Николай Травкин тоже долго и с упоением распекал Ельцина за эти слова. Николай Ильич недоумевал: как, мол, это так, что значит проиграть референдум? На референдуме, дескать, полагается лишь покорно выслушать мнение народа. По мнению Травкина, президент, заставляющий граждан выбирать на референдуме между исполнительной и законодательной властью, напоминает неразумного родителя, который спрашивает у ребенка, кого он больше любит – папу или маму. Подобный подход председатель ДПР счел “безнравственным и просто взрывоопасным”.

Трогательно и забавно было видеть, как все тут – при определении “виноватых” – было поставлено с ног на голову. Миллионы людей могли наблюдать, как в течение всех последних месяцев именно законодательная власть выступала инициатором противостояния с властью исполнительной. Как настойчиво и последовательно отталкивала она руку, протянутую для примирения. Только тот, у кого полностью отшиблена память, мог столь скоро забыть вал бесконечных оголтелых депутатских атак на президента и правительство, кои происходили на недавно прошедшем съезде.

Наконец, это ж надо было умудриться не заметить, что никто иной как Хасбулатов возобновил после съезда боевые действия против президента, напечатав ту самую обширную статью в “Российской газете”, где поставил под сомнение законность и само право на существование достигнутого на съезде – с его же, Хасбулатова, участием – трехстороннего соглашения.

Что касается ельцинской трактовки референдума, мы прекрасно помним: он с самого начала рассматривал намеченный плебисцит как способ услышать слово народа – кому именно он больше доверяет.
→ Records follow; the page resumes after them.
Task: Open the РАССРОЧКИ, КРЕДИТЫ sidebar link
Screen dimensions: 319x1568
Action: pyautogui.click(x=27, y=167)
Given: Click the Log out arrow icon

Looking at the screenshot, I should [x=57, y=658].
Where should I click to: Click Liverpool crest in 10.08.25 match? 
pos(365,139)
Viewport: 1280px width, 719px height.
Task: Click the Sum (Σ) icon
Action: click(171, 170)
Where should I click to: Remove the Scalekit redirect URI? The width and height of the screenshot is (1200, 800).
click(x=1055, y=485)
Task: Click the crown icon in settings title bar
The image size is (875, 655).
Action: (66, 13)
Никакого отступления от этой позиции, будто бы срывающего достигнутый компромисс, президент в дальнейшем не допустил.

Особый акцент на заседании политсовета ГС был сделан на теме “Ельцин и Черномырдин”. Выступавшие всячески подчеркивали, что утрачивают доверие к президенту, в то время как к новому премьеру настроены вполне благожелательно, надеются, что он исправит ошибки прежнего кабинета. Николай Травкин так и сказал: “Надеюсь, что Черномырдин докажет действиями, что его правительство не марионеточное. Я думаю, что правительство Черномырдина окажется лучше, чем правительство Ельцина – Гайдара”.

Травкин посетовал, что “в нынешнем кабинете сохранилось старое ядро”, и посоветовал премьеру удалить его.

Забавно, что много лет спустя этот деятель оказался в числе функционеров Союза правых сил – прямого наследника того самого “старого” правительственного ядра, доставшегося Черномырдину от Гайдара.